We have a very clear user-agent policy, https://foundation.wikimedia.org/wiki/Policy:Wikimedia_Foundation_User-Agent_Policy stating that:
- Requests without a user-agent should be blocked
- Requests not coming from a browser should be properly identified using a distinctive name, a contact email or url, or otherwise be blocked
We've always been exceedingly liberal with this policy, but it's clearly become unsustainable.
We will progressively rate limit, then block requests from these generic user-agents. Our goal is to block all traffic from unidentified clients and not coming from authorized actors, like toolsforge or our internal APIs.

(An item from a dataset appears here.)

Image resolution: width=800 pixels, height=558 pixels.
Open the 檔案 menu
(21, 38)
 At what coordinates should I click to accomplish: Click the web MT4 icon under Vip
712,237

Below is the proposed schedule, limiting first to 10 requests per second per ip, then to 5, then to 1, and finally blocking the traffic completely.
| user-agent pattern | 10 rps/ip | 5 rps/ip | 1 rps/ip | block |
| No user agent | - | - | Aug 11 | Aug 18 |
| library default | - | Aug 11 | Aug 18 | Aug 25 |
| curl/wget CLI | - | Aug 11 | Aug 18 | - |
| external mw-related | Aug 11 | Aug 18 | Aug 25 | Sept 1 |
Definitions of patterns:
- No user agent: requests without a user-agent header, or with an empty value for it
- library default: requests with the default user-agent string for common software libraries like python-requests, curl, okhttp, go-httpclient, etc.

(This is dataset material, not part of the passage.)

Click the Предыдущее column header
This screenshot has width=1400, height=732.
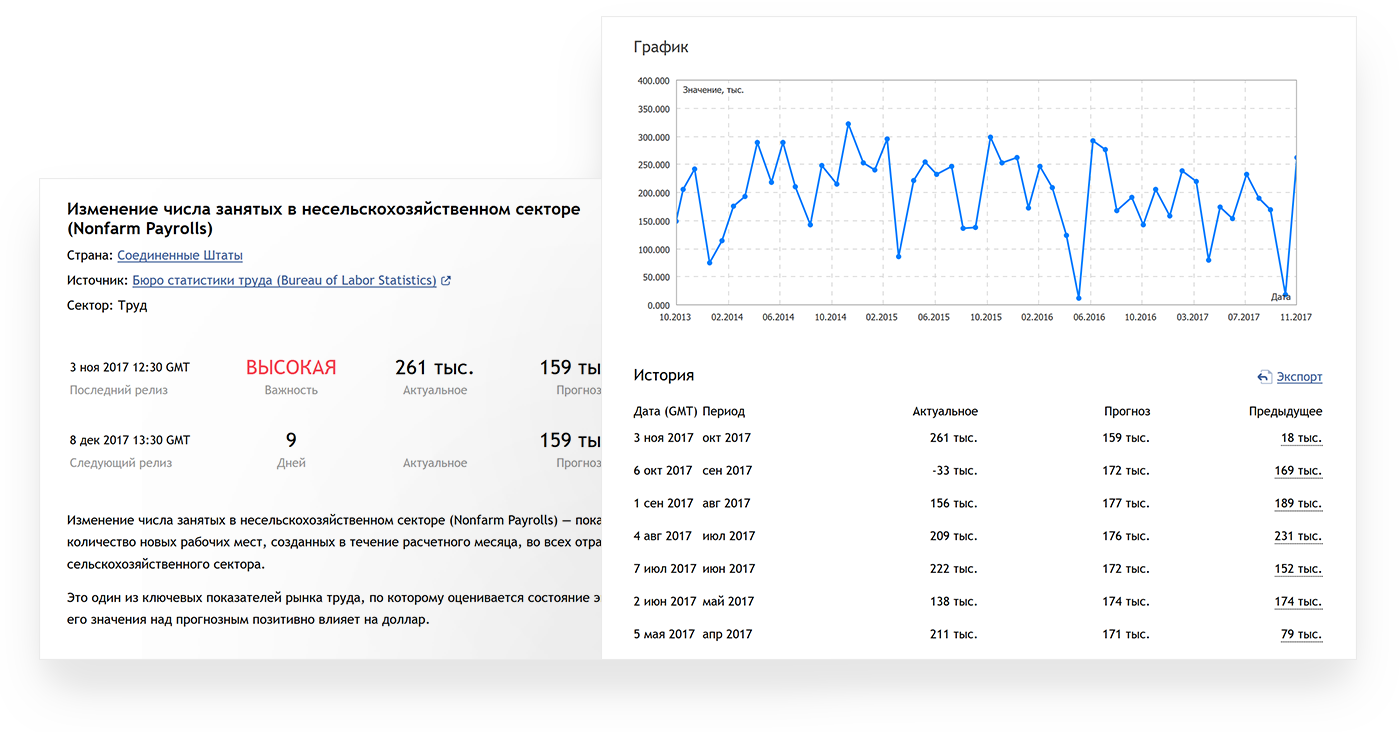click(x=1285, y=412)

- external mw-related: requests with user-agent strings
set by MediaWiki (like ForeignApiRepo) orby other mw-related software like WDQS Updater
In the specific case of MediaWiki - generated user-agents, we can't completely block them at the moment because MediaWiki not only uses a non-policy compliant UA string by default, but it also doesn't allow overriding it.